In late 2019, KJZZ obtained from the ADC a spreadsheet with more than 5,000 publications, including books, magazines and CDs that are banned in Arizona prisons. A selection of titles in just the As includes entries such as "Amazing Card Tricks,” “A Concise History of India” and "A Brief History of Bali,” “A Practical Guide to Linux,” “Anatomy, Stretching & Training for Yoga,” “Architectural Digest” and “Arizona Highways,” a monthly magazine published by the Arizona Department of Transportation.

And that is a minute selection of banned publications beginning with the letter “A.” There are many more “A” entries and 25 more letters in the alphabet with equal or more banned media. Prisoners in the state of Arizona cannot access this information, cannot learn or enjoy what is inside the publications. They cannot read, listen, or watch these banned titles, cannot connect with the rest of American society over shared experiences obtained through the media.

Beyond the legalese of what exactly is being argued in Jones’ case, against which court precedence, whose authority, fundamental rights, ADC regulations and so on, Jones’ experience, unfortunately mirrored by so many other incarcerated Americans, calls attention to yet another failure of the U.S. prison system.
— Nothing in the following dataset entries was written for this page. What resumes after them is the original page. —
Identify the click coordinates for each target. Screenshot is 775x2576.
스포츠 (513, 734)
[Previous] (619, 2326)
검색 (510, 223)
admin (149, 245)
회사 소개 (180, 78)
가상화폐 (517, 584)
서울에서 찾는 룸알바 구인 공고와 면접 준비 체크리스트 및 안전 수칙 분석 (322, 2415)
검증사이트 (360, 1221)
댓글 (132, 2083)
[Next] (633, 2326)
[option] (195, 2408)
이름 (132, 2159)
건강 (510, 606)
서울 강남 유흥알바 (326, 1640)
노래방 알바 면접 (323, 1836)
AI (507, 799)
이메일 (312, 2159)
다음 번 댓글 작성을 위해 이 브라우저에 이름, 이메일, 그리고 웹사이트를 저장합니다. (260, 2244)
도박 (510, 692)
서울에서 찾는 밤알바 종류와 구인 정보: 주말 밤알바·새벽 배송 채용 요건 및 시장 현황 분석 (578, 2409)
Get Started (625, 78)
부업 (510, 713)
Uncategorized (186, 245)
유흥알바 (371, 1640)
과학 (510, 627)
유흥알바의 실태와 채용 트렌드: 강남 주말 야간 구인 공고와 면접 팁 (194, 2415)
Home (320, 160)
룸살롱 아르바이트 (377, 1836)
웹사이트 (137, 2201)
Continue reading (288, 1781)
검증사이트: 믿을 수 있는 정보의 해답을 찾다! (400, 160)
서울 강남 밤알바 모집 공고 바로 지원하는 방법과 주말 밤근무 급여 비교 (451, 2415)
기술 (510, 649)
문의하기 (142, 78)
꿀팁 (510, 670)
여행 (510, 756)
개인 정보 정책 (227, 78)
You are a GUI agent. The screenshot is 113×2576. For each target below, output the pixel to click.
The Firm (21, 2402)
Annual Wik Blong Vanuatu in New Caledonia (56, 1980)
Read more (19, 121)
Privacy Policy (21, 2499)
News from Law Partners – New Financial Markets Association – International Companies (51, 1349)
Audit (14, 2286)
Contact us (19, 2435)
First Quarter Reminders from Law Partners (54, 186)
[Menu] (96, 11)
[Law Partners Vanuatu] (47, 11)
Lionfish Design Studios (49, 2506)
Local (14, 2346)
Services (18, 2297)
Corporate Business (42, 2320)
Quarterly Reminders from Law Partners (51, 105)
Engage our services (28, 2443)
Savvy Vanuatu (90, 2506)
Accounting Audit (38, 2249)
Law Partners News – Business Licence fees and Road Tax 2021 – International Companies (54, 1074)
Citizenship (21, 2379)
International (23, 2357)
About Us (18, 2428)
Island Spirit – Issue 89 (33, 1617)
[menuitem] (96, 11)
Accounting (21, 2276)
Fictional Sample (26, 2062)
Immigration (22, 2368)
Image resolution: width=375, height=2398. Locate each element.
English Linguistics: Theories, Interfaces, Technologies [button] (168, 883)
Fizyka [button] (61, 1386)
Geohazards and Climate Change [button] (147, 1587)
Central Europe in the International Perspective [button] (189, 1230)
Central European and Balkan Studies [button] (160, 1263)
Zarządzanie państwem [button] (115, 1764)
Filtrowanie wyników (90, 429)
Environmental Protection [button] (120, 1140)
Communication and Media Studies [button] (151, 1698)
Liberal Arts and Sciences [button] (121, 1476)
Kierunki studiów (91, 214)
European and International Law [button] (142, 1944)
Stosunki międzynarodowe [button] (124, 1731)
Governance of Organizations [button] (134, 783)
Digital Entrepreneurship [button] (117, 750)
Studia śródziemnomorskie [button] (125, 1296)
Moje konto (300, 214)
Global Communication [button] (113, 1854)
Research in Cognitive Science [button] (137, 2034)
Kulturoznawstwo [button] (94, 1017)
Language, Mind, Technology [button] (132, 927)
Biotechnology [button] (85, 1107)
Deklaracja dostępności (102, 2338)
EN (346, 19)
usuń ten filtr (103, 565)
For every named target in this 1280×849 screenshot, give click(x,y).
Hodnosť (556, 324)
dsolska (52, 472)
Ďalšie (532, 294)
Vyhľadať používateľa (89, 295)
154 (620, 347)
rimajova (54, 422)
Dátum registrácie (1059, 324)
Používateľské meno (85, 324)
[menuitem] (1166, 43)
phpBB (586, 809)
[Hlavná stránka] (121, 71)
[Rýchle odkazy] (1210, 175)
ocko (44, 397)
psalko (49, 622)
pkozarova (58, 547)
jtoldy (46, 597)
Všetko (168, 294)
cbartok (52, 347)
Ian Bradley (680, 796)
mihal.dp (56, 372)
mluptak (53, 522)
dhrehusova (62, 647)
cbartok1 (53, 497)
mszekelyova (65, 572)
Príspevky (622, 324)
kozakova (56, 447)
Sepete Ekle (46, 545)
Though Jones’ case has taken many years to move through the courts, it has drawn much-needed legal awareness to DO 914’s unfair policies. The 9th U.S. Circuit Court of Appeals decision affirmed the issues of banned materials in Arizona prisons can no longer be ignored. The fight continues so that one day information, culture, history, art and entertainment can be accessible to all, jailed or free.


Expect updates to this piece. I've reached out to Prison Legal News about the amended DO 914's lack of consideration for the 2019 court order and the appeal status. I will also be following Jones' case as it heads back to the lower court.